Proliferative exhausted CD8+ T cells exacerbate long-lasting anti-tumor effects in human papillomavirus-positive head and neck squamous cell carcinoma

The survival prognosis of human papillomavirus (HPV)-positive and HPV-negative head and neck squamous cell carcinoma (HNSCC) is largely different, and little is known about the anti-tumor mechanism of tumor-infiltrated exhausted CD8(+) T cells (Tex) in HNSCC. We performed cell-level multi-omics sequencing on human HNSCC samples to decipher the multi-dimensional characteristics of Tex cells. A proliferative exhausted CD8(+) T cell cluster (P-Tex) which was beneficial to survival outcomes of patients with HPV-positive HNSCC was identified. Interestingly, P-Tex cells expressed CDK4 genes as high as cancer cells, which could be simultaneously inhibited by CDK4 inhibitors and might be a potential reason for the ineffectiveness of CDK4 inhibitors in treating HPV-positive HNSCC. P-Tex cells could aggregate in the antigen-presenting cell niches and activate certain signaling pathways.
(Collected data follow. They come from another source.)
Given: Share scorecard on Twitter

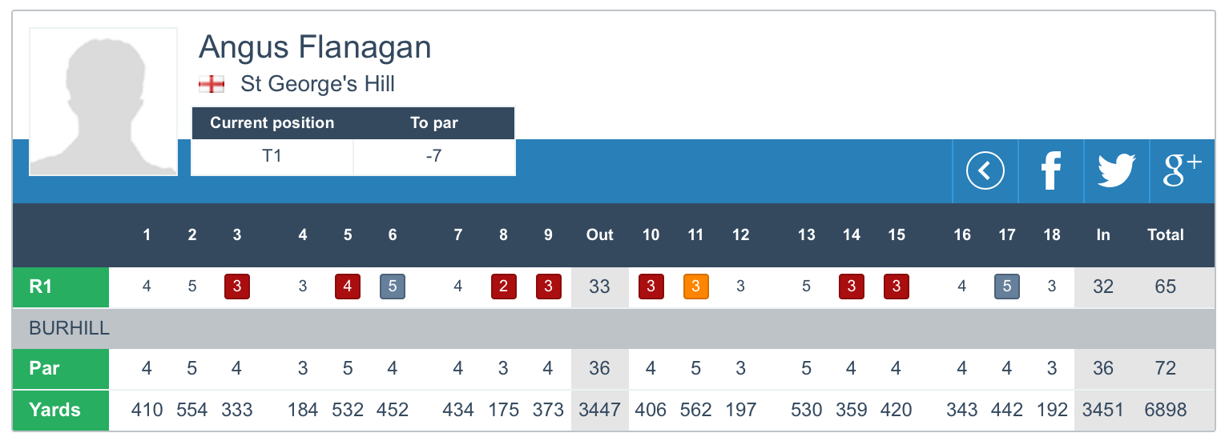Looking at the screenshot, I should pos(1116,170).
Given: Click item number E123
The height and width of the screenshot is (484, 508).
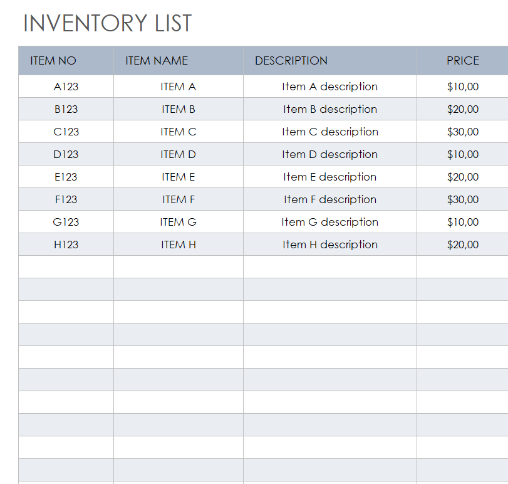Looking at the screenshot, I should click(x=66, y=177).
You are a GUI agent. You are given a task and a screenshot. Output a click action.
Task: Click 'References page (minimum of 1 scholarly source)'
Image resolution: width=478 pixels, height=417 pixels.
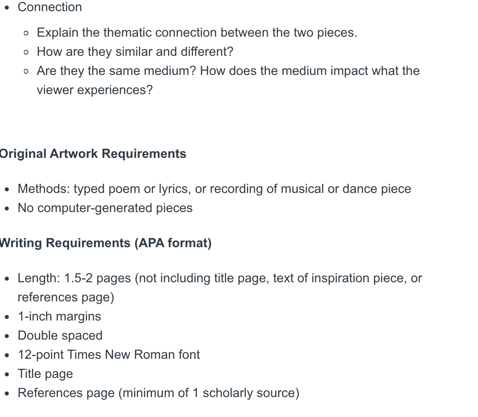[158, 393]
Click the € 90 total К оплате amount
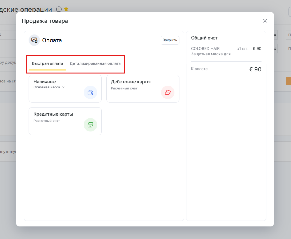The image size is (291, 239). click(255, 69)
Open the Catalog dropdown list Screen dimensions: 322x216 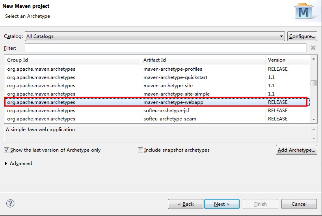(x=281, y=36)
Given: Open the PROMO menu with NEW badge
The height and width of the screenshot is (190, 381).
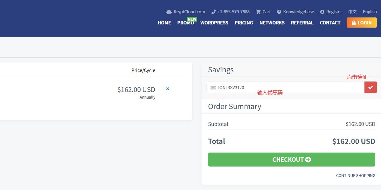Looking at the screenshot, I should point(186,23).
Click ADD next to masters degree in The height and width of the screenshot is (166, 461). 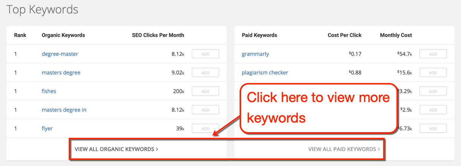point(205,110)
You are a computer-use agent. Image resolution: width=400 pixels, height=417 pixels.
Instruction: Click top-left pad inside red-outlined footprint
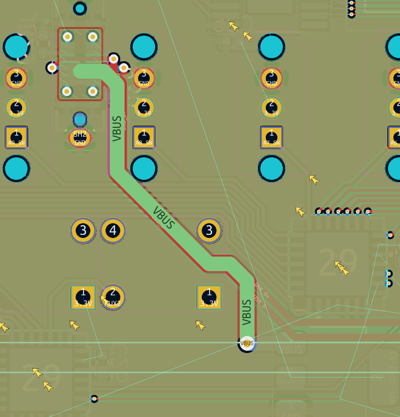(x=68, y=37)
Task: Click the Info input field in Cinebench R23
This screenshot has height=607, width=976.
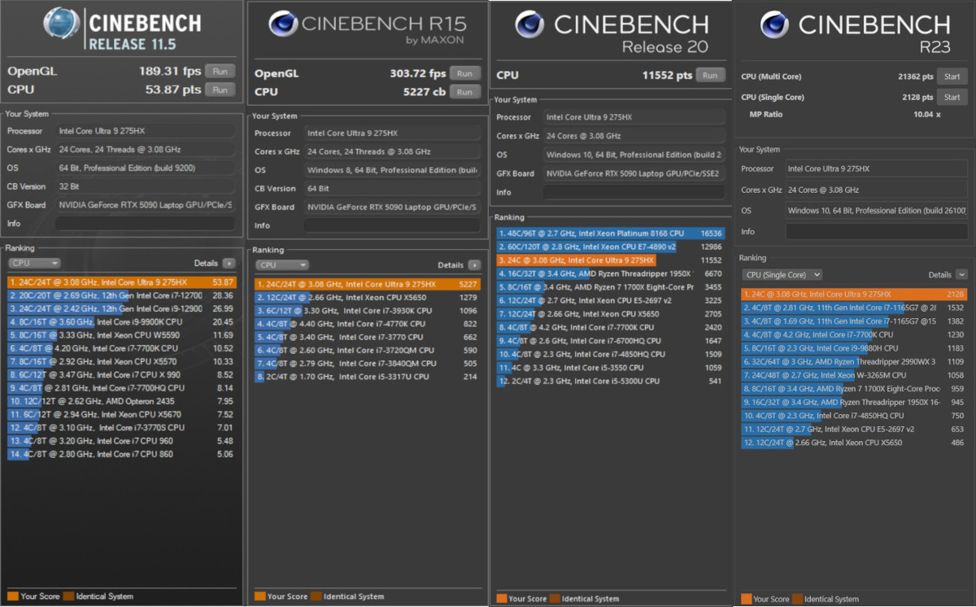Action: tap(875, 232)
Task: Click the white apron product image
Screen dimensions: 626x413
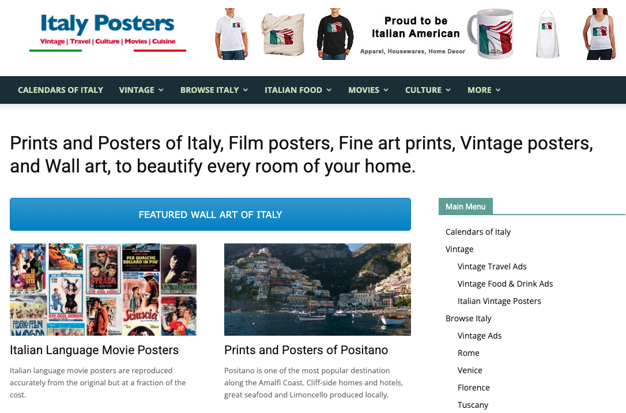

Together, our findings suggest a promising role for P-Tex cells in the prognosis of patients with HPV-positive HNSCC by providing modest but persistent anti-tumor effects.

Automated summary

By using multi-omics sequencing, a proliferative exhausted CD8(+) T cells cluster (P-Tex) that is beneficial to the survival outcomes of patients with HPV-positive HNSCC was identified. P-Tex cells aggregate in the antigen-presenting cell niches and activate certain signaling pathways, providing modest but persistent anti-tumor effects.